(Beginning of TEXT BLOCK)
Two diabetes drugs maintain blood glucose levels longer than others: study

Media Credit: File Photo by Arielle Bader | Assistant Photo Editor

Lachin said the two outperforming drugs allowed patients to control their desired blood glucose levels for about six months longer than other drugs.

Researchers at GW hosted clinical trials for four diabetes drugs and found two type 2 diabetes treatments were more effective than others at lowering blood glucose levels in a study published late last month by the National Institutes of Health.

The clinical trials – hosted by GW and funded by the National Institutes of Health – are a part of a study which found patients who received the drugs liraglutide and insulin glargine, which control blood sugar levels, experienced “controlled” blood glucose levels for about six months longer than patients who received the other two drugs in the trial. Researchers said the study, titled “Glycemia Reduction Approaches in Diabetes: A Comparative Effectiveness” gives two more treatment options for patients and healthcare providers to lower patients’ blood glucose levels.
(End of TEXT BLOCK)
(Beginning of RECORDED DATA)
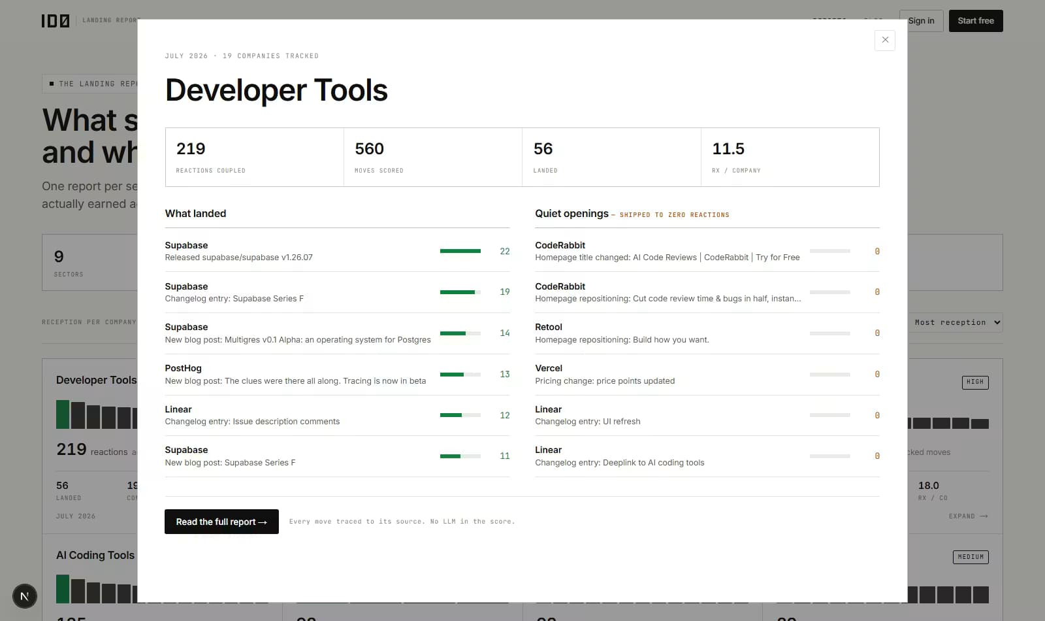Open CodeRabbit homepage title changed entry
The image size is (1045, 621).
707,251
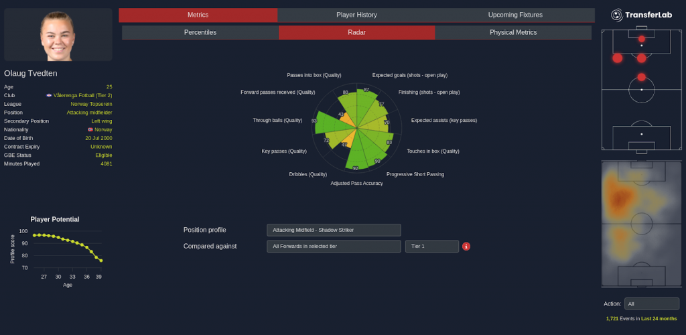Switch view to Percentiles

(200, 32)
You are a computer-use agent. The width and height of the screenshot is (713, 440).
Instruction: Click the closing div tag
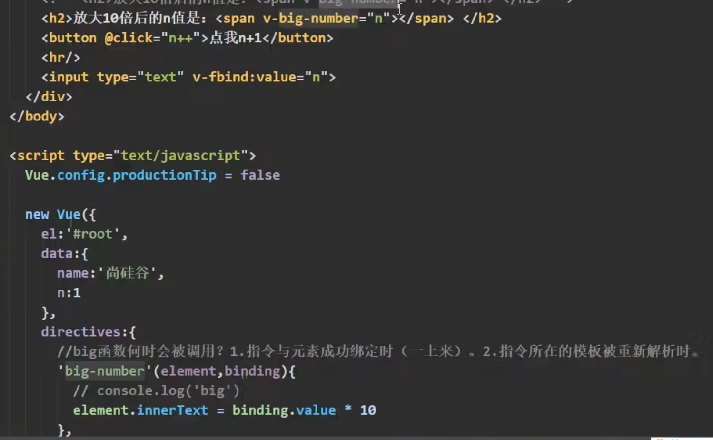pos(49,97)
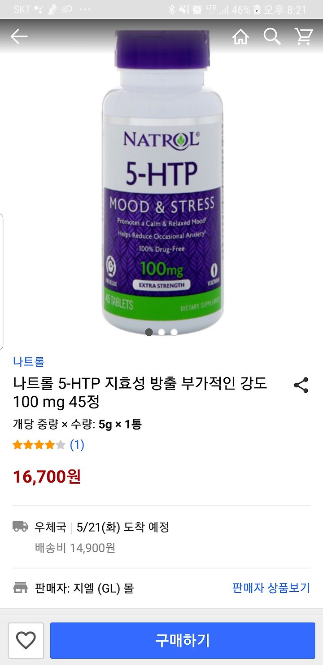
(End of RECORDED DATA)
EXERCISE 1 - Reproduce the article on diabetes drugs word for word, from "Media Credit: File" down to "than other drugs.".
EXERCISE 2 - Continue the article on diabetes drugs, starting right after its last sentence.
The records come from a separate source and have no connection to the article on diabetes drugs.

OUTPUT 1 -
Media Credit: File Photo by Arielle Bader | Assistant Photo Editor

Lachin said the two outperforming drugs allowed patients to control their desired blood glucose levels for about six months longer than other drugs.

OUTPUT 2 -
John Lachin, a professor of biostatistics and bioinformatics at GW and the senior statistician for the GRADE study, said the drugs worked “immediately” in lowering patient’s blood glucose levels, and lowered patients’ likelihood of developing diabetes-related cardiovascular disease. But he said he was disappointed in the results of the study because the effectiveness of the drugs dropped after six months.

“I, for one, am somewhat disappointed that the study wasn’t able to do better,” Lachin said. “And it’s not the fault of the study. It’s the drugs we chose to use just simply weren’t as good in the long term as we had hoped they would be.”

Lachin said the GRADE study, which lasted for eight years, helped fulfill a need for long-term research on existing diabetes treatments. He said researchers test type 2 diabetes treatments for about six to 12 months when they are undergoing Food and Drug Administration approval, short-term research that is insufficient to study the durability of these medicines since diabetes is generally a lifelong disease.

“We felt that it was very important to obtain an assessment of the properties of these drugs over a longer window,” Lachin said.

The GRADE study is the first to test four popular type 2 diabetes drugs against each other without a placebo, according to the NIH.

The study also found that when metformin – an antidiabetic medication – combines with the higher-performing drugs of the study, it results in effective glucose levels about six months longer than patients who took sitagliptin, an antidiabetic medication.

Lachin said GW’s Biostatistics Center received funding for the study from the NIH, provided a statistical design and collected and analyzed the data. He said the trials can help procure research funds that can attract first-rate biostaticians and professors to teach at GW’s Biostatistics Center because GW has the resources to lead “major projects” like the GRADE study trials.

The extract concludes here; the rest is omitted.